[Source records]
================

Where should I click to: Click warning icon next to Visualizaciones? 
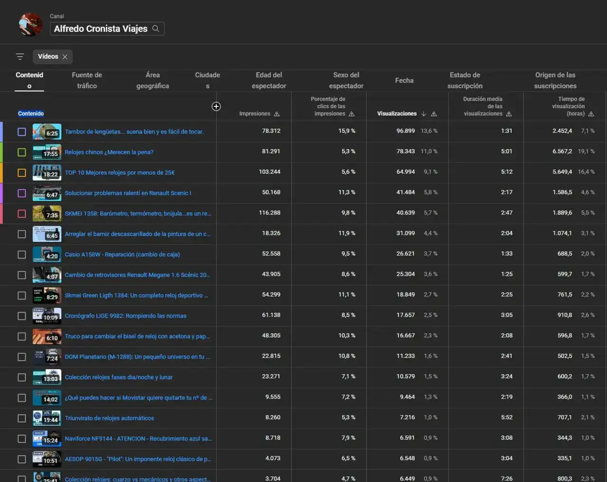tap(434, 114)
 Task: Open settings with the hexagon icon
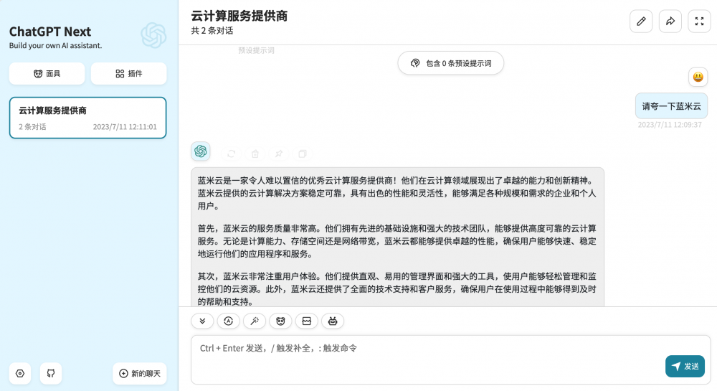(x=20, y=373)
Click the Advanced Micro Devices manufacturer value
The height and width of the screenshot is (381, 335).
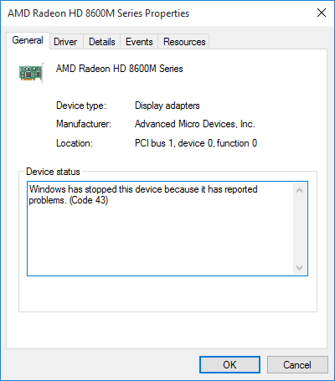(195, 124)
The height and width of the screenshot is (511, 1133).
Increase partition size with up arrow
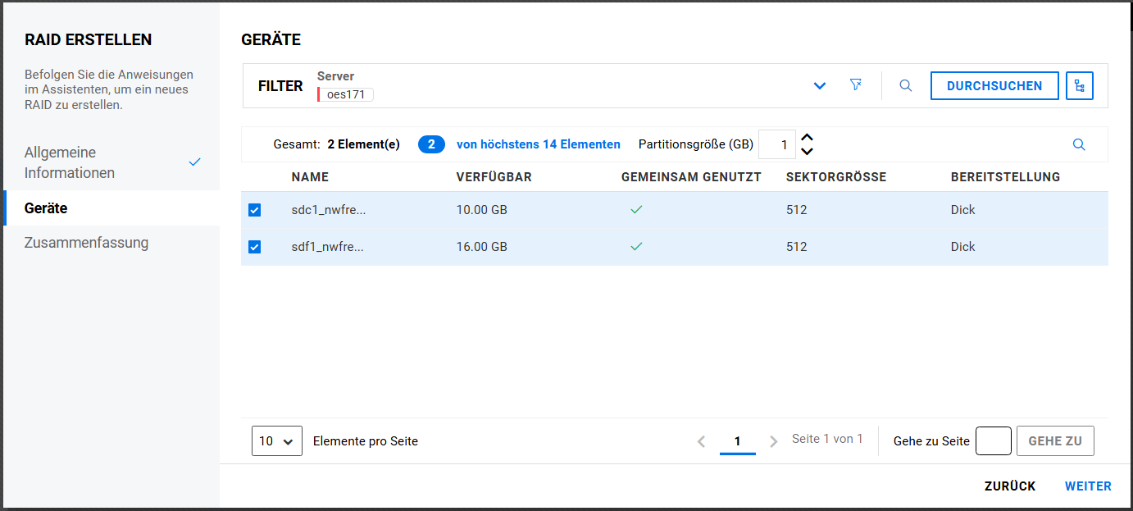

================

§ **Required task**
Please repeat the records above word for word, leaving out the pictures.

§ **Reply to the exercise**
Where should I click to: Click warning icon next to Visualizaciones? 
tap(434, 114)
 Task: Open settings with the hexagon icon
(x=20, y=373)
Click the Advanced Micro Devices manufacturer value
The height and width of the screenshot is (381, 335).
(195, 124)
The height and width of the screenshot is (511, 1133).
Increase partition size with up arrow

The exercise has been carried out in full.